Students continue their rotations during their fourth year of medical school, but they begin to take on more responsibility. Also, this is when they decide on their specialty. By their fourth year, they have had a chance to explore many different areas of medicine. They have seen real-life doctors in action, and they have worked alongside them. So the next step is to choose the medical field they want to pursue and graduate from medical school. Finally, they are officially doctors.


By the time students graduate, they have completed eight years of formal schooling. However, their education is far from finished. Their next step is the residency, which is usually performed in a hospital under the direction of experienced physicians. A residency is an intense, hands-on medical training period that lasts for a minimum of three years. Some take much longer. For instance, residencies in anesthesiology and obstetrics take four years. An orthopedic surgery residency takes five years, and a plastic surgery residency takes six years. During this training period, residents are paid a salary for their work.

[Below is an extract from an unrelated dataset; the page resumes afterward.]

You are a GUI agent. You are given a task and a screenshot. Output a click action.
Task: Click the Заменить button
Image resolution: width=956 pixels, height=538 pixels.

New doctors who are interested in a highly specialized field, such as neurosurgery, must perform residencies that last for six years or more. One example of this type of residency program is at Harborview Medical Center in Seattle. Dr. Richard Winn is the chief of neurosurgery, and he supervises the program. Each year, more than three hundred doctors apply—and only two are accepted. Plus, not only is the program hard to get into, it takes eight years to complete. A sign on Dr. Winn’s office wall explains why his program is so difficult and why it takes such a long time. It reads, “If the training is tough, the war will be easy.” Harborview’s neurosurgical residency program has been called the best in the country.

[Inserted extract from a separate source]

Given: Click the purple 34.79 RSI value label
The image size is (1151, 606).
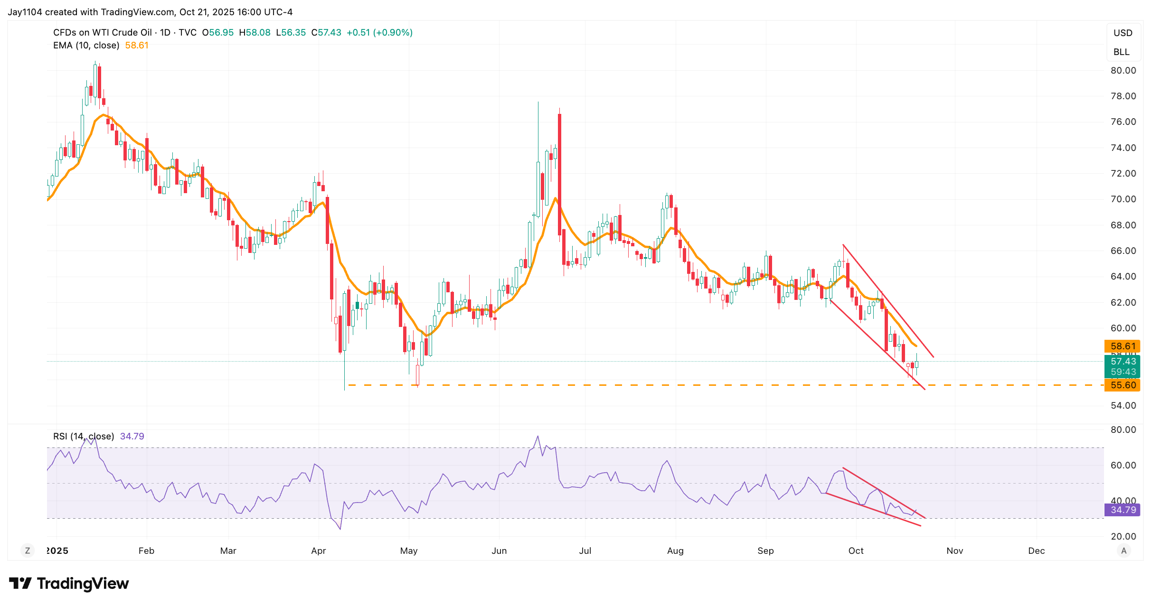Looking at the screenshot, I should tap(1123, 510).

Once doctors have completed their residencies, their formal medical training is finally complete. However, before they can practice medicine, they must get a license from the state in which they plan to work. When they are licensed, doctors may set up their own private practice or join a practice with other physicians. Or, they may go to work for hospitals, health departments, laboratories, or other medical organizations.

What Makes a Good Doctor

Doctors work hard—very hard. Anyone who has put in the time and effort it takes to earn a medical degree is well aware of that. However, there are also other qualities that doctors need. First, they need to care about people. This applies to all doctors, even those who specialize in research or radiology. They may not work directly with patients, but their work still revolves around helping people. Doctors also need to be excellent thinkers. They must be able to examine a sick patient and figure out what is wrong. Then, they must be able to decide the best way to treat the patient’s illness or injury.

A Special Kind of Person

Dr. Dana Gossett is an OB/GYN who became a doctor for several reasons. She wanted to help people and to have a positive impact on their lives. But she also loves the science that is involved in medicine. She enjoys knowing how the body works and why disease happens. Dr. Gossett shares her thoughts about some qualities that doctors need: “Attention to detail is critical—little things can mean life or death in medicine. The physician MUST be able to listen—the patient frequently can tell you exactly what’s wrong, if you can listen. And the physician must be [understanding]. If you can’t place yourself in your patient’s shoes and understand how scared/happy/painful/etc. their situation is, you will not be able to help them as much, and they will not trust you as much.”3

It takes a special kind of person to be a doctor, and it is not the right career for everyone. However, for people with the right personal qualities—as well as the willingness to complete years of medical education and training—becoming a doctor is the best possible choice they could make.

2 Dr. Heather Burrows, interview with author, Sep­tember 26, 2002.